Democrats, Get Ready to Lead: Holly Schepisi Was Not All Wrong – Process Matters

On December 17th the Assembly Judiciary Hearing released 4 proposals to amend the constitution. Republican Judiciary member Holly Schepisi repeatedly called into question cramming these proposals, each complex and important, into one hearing tightly controlled with limited time for testimony and debate.  “It’s government as its absolute worst,” she said.  And she was not entirely wrong.

Admittedly it was her role to lead GOP opposition to the Democrats’ agenda in committee.  But that doesn’t mean the criticism has no merit.

Process and transparency matter.

In response to Asw Schepisi we could offer that there’s plenty of time to debate the merits of these proposals before their possible appearance on the November 2016 ballot.  Hearings last month were just first steps in a long path that likely will require two floor votes to make it to the ballot.  Releasing them in committee is a far cry from approving them.  It just allows the process to continue.

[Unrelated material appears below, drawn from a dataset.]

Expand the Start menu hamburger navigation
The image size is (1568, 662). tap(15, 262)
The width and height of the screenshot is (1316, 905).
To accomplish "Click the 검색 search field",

Looking beyond the immediate political gaming, however, we should consider how the integrity of the process impacts desired victory on the ballot in 2016.  Public perception – first impressions – of the initial introduction of these amendments matters.  Rushed, last minute introduction doesn’t just invite, but validates, criticisms that this is politics at its worst. And it surely can leave the average voter suspicious of what deals lurk behind the amendments – who’s going to benefit, and whether it’s even about the greater good at all.

One has to wonder though, did Schepisi miss the irony in her criticism?  The Democrats are hardly the only ones whose motivation may stray from good government.  Gov. Christie’s led one of the least transparent administrations in New Jersey, hiding everything from his American Express bills to the previously posted municipal property tax rebates.  Republican Legislators change their votes in response to a Governor’s veto with explanations that defy logic.

As the Dems move toward regaining the Governor’s seat in 2017 it’s a smart move to push a strong agenda.  But it would be even better if they demonstrated a different way of governing.